As an added bonus for Comcast, the conditions applied to the company's 2011 merger with NBC just expired over the weekend, raising additional concerns about the potential impact of an unshackled Comcast on the emerging streaming video market. Those conditions prohibited Comcast from charging streaming competitors unfair rates, or from meddling in Hulu management to prevent disruption of Comcast's own services. They also required Comcast adhere to some aspects of the FCC's 2010 net neutrality rules, even if they were dismantled in court (they were).

With the DOJ suing to block AT&T's own media megamerger, some FCC Commissioners are wondering why Comcast gets a free pass here:

Tomorrow the merger conditions preventing Comcast-NBCU from discriminating against competitors will expire. Now 7 yrs later, @TheJusticeDept is challenging ATT's merger w/ TW on the same grounds that led @FCC to impose conditions on Comcast. Has anything really changed?

- Mignon Clyburn (@MClyburnFCC) January 19, 2018

On the one hand, several of the conditions didn't mean all that much, since voluntarily proposing your own meaningless conditions is a long-standing tradition in the telecom space. And in many instances Comcast was found to have ignored them completely, a lack of trust in Comcast's word being one of the reasons that regulators blocked Comcast's attempted acquisition of Time Warner Cable. Still, some of the conditions were important, and last year analysts warned that their expiration could allow Comcast to find new, creative ways to screw over competitors and consumers:

"The conditions have served as backstop against any concern about anti-competitive behavior that would have arisen," said Craig Moffett, an analyst at MoffettNathanson LLC.. "All those concerns will be front and center again if Comcast is completely unshackled from these rules."

Comcast, for its part, unsurprisingly argues that oversight of Comcast is no longer needed because the streaming video market is just so damn competitive:

"All of the market segments in which we do business are more robust and more competitive now than they were before our NBCUniversal transaction, including the explosive growth of online video distributors," a company spokeswoman said.

But again, we're not just talking about the death of NBC merger conditions. Should Comcast's assault on net neutrality survive the courts, and should ISPs be successful in gutting FCC, FTC, and state oversight of ISPs, things could get cumulatively very stupid, very quickly.

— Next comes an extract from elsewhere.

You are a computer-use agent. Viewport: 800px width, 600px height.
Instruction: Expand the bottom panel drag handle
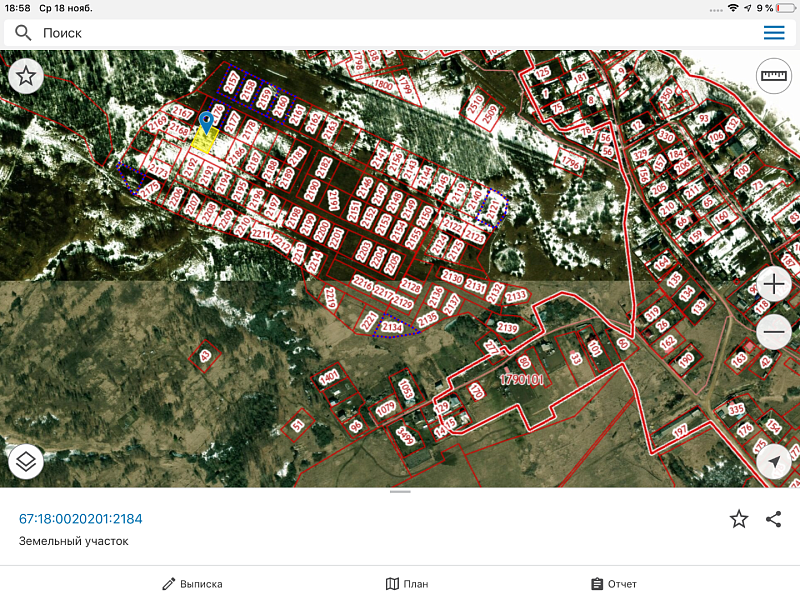pos(400,492)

There could soon be literally almost nothing standing between Comcast and an ocean of anti-competitive possibilities, whether that's using unnecessary usage caps to make streaming video from competitors be more expensive, or using licensing restrictions to try and drive competing services out of business.

Under this new zero-oversight scenario, Comcast could easily use interconnection shenanigans to drive up rates for competing content companies. It could engage in paid prioritization, giving Comcast and Comcast's partner's content an unfair leg up in the market. Comcast could ramp up use of zero rating to penalize competitors. And, under Comcast lobbyists planned scenario, there's not much the FCC, FTC, or states could do about it.

There's still a segment of folks that believe that eliminating all regulation in the telecom sector somehow magically results in Utopia. And while this deregulatory approach may work in more functional, competitive markets, that's simply not how the telecom sector (where Comcast holds a natural monopoly over the last mile) works. You need either healthy competition or objective, sensible regulatory oversight to prevent abuse. If you hadn't noticed, we've got neither. And instead of fixing the problem, we're doubling down on letting Comcast run roughshod over an already very broken market.